Farmer John has built a new long barn, with N (2 <= N <= 100,000) stalls. The stalls are located along a straight line at positions x1,...,xN (0 <= xi <= 1,000,000,000).

His C (2 <= C <= N) cows don't like this barn layout and become aggressive towards each other once put into a stall. To prevent the cows from hurting each other, FJ want to assign the cows to the stalls, such that the minimum distance between any two of them is as large as possible. What is the largest minimum distance?

Input

* Line 1: Two space-separated integers: N and C 

* Lines 2..N+1: Line i+1 contains an integer stall location, xi

Output

* Line 1: One integer: the largest minimum distance

Sample Input

5 3
1
2
8
4
9

Sample Output

3

Hint

OUTPUT DETAILS: 

FJ can put his 3 cows in the stalls at positions 1, 4 and 8, resulting in a minimum distance of 3. 

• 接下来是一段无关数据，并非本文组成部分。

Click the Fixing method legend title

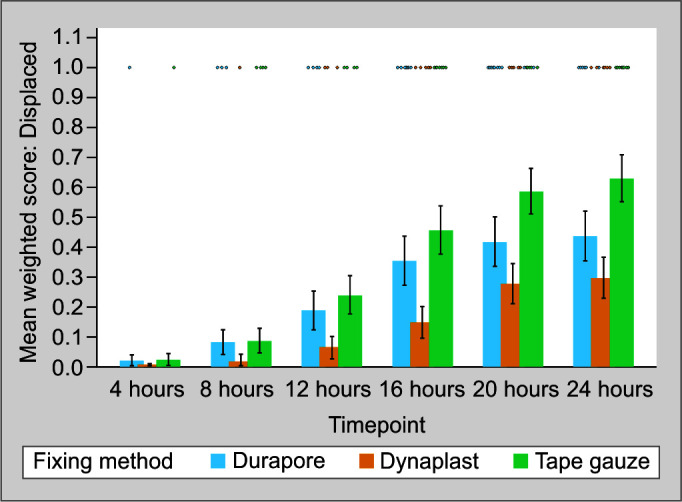[x=103, y=462]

Huge input data,scanf is recommended.

 

思路：可验证，单调，二分答案，代码如下：

（左闭右开）

const int maxm = 100010;

int buf[maxm], n, k;

bool check(int d) {
    int t = 1, now = buf[0];
    for (int i = 1; i < n; ++i) {
        if(buf[i] - now >= d) {
            now = buf[i];
            t++;
        }
        if(t >= k)
            return true;
    }
    return false;
}

int main() {
    scanf("%d%d", &n, &k);
    for (int i = 0; i < n; ++i)
        scanf("%d", &buf[i]);
    sort(buf, buf + n);
    int l = 1, r = buf[n - 1] - buf[0] + 1, mid;
    while(l < r) {
        mid = (l + r) >> 1;
        if(check(mid))
            l = mid + 1;
        else
            r = mid;
    }
    printf("%d\n", l - 1);
    return 0;
}

View Code

（左闭右闭）

const int maxm = 100010;

int buf[maxm], n, k;

bool check(int d) {
    int t = 1, now = buf[0];
    for (int i = 1; i < n; ++i) {
        if(buf[i] - now >= d) {
            now = buf[i];
            t++;
        }
        if(t >= k)
            return true;
    }
    return false;
}

int main() {
    scanf("%d%d", &n, &k);
    for (int i = 0; i < n; ++i)
        scanf("%d", &buf[i]);
    sort(buf, buf + n);
    int l = 1, r = buf[n - 1] - buf[0], mid;
    while(l <= r) {
        mid = (l + r) >> 1;
        if(check(mid))
            l = mid + 1;
        else
            r = mid - 1;
    }
    printf("%d\n", r);
    return 0;
}

View Code

小结：对于问题可进行贪心验证+答案具有单调性可以进行二分，注意左闭右闭的while条件